EXCERPTED PASSAGE:
···

When Halloween Treats are Safe to Eat

It’s that bewitching time of year, when soon all sorts of little goblins and ghouls will be showing up at your door expecting a treat. Trick-or-treaters come in all ages and stages of development, so it is best to be prepared for these scary little creatures. Here are some Halloween ‘tricks’ to ensure safety is a priority when handing out treats.

  • No one has time to sort candy out by ages in regards to safety. It goes without saying that candies appropriate for a teenager may not be even remotely logical for a toddler. The best route is to take the safe road for everyone. Stay away from candies that are hard, large in diameter, or extremely hard to chew. Make your candy bowl safe for all little monsters.
  • It is also advisable to stay away from candy that contains whole nuts, like peanuts or macadamia nuts. Not only do these present a choking hazard to small children, but many kids have a nut allergy that may be triggered by these sweets.
  • Try to avoid candy that is easily unwrapped. Parents should be wary of candy that has twist-tie wrappings, as these candies are the easiest to tamper with.
  • Never make homemade treats for kids. Parents have no idea where it came from or what might possibly have been put into it. Use only packaged candy as treats.

···

RECORD SET:

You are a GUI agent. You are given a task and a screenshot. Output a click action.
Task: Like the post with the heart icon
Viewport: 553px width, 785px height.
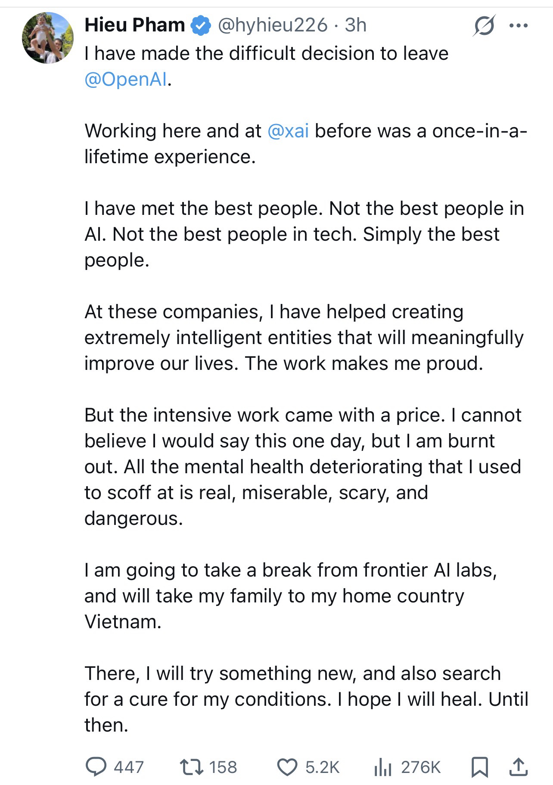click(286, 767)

···

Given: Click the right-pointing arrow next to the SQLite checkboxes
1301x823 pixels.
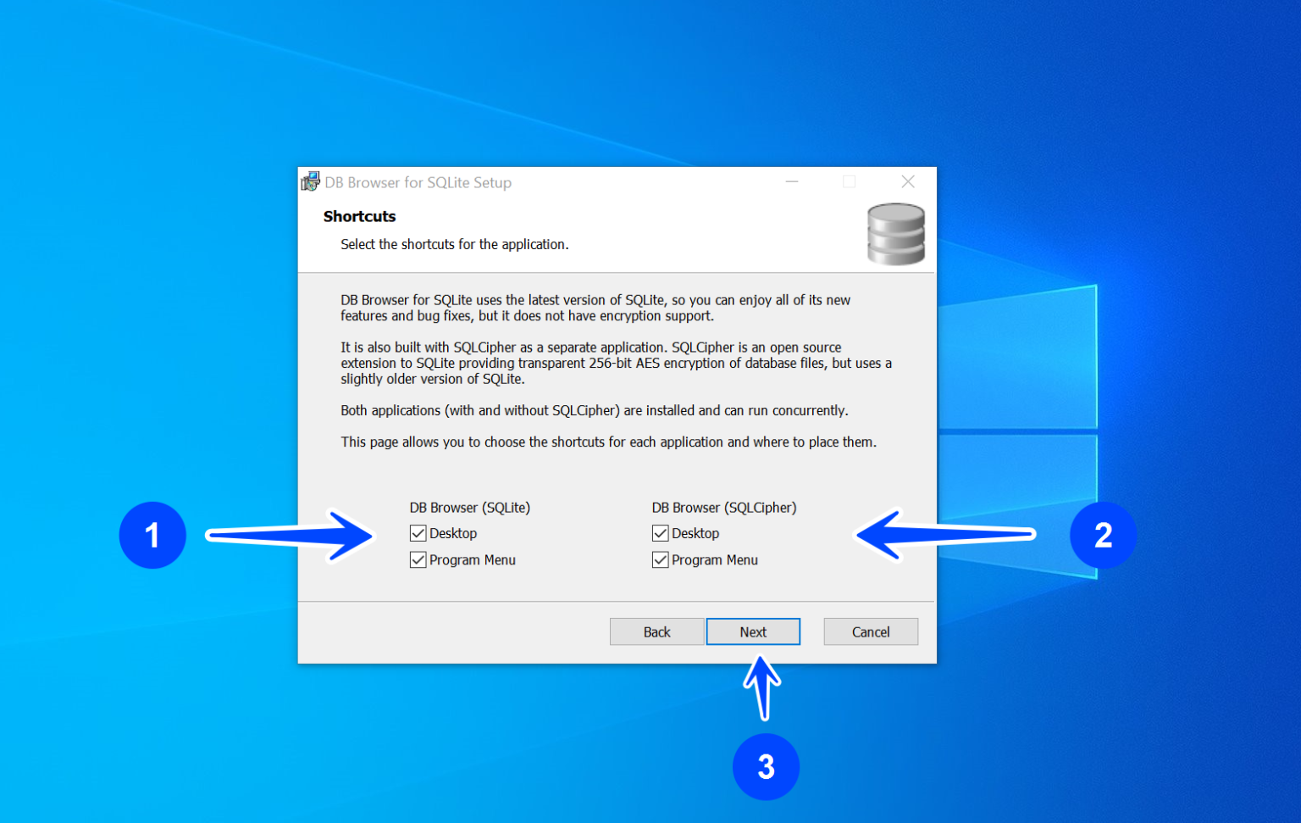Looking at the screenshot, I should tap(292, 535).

···

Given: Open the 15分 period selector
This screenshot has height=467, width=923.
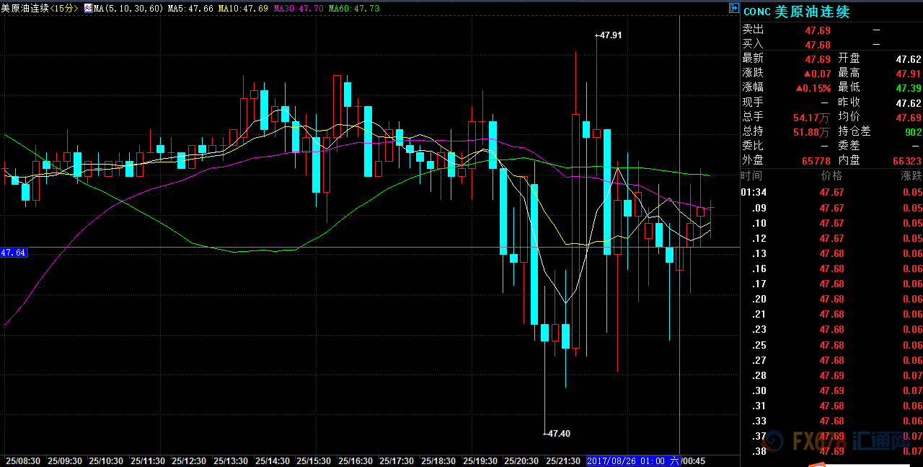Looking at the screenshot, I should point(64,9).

···

QUESTIONS:
a) In the Halloween treat safety text, which kind of candy wrapping is described as the easiest to tamper with?
b) Extend the Halloween treat safety text beyond its final tip about homemade treats.
The records were taken from a different source than the text.

TASK-BY-TASK OUTPUTS:
a) Twist-tie wrappings.

b)
Parents are the ‘Inspector 12’ of the candy patrol that night. Here are some tips for parents on the receiving end of these treats:

  • Instruct your child not to eat any of the candy unless it has met your personal seal of approval. That means visually inspecting each piece.
  • It is tough for a kid to walk around with a bucket of candy if they are hungry. That is even tough for an adult!! You may want to send your troop out haunting the neighborhood right after they eat a meal, so the temptation to snack is less oppressive.
  • Inspect all candy for loose wrapping, pin holes, or other evidence of tampering.
  • Throw away any homemade treats, fruit, or candy with torn or loose wrappings. There is no guarantee that these items have not been tampered with. It is better to be safe than sorry.
  • Bottom line: When in doubt, throw it out!

We hope these tips are a guideline for a safe and fun Halloween!

Diane Simon, RN, CEN is the trauma coordinator/registrar for ProMedica Defiance Regional Hospital.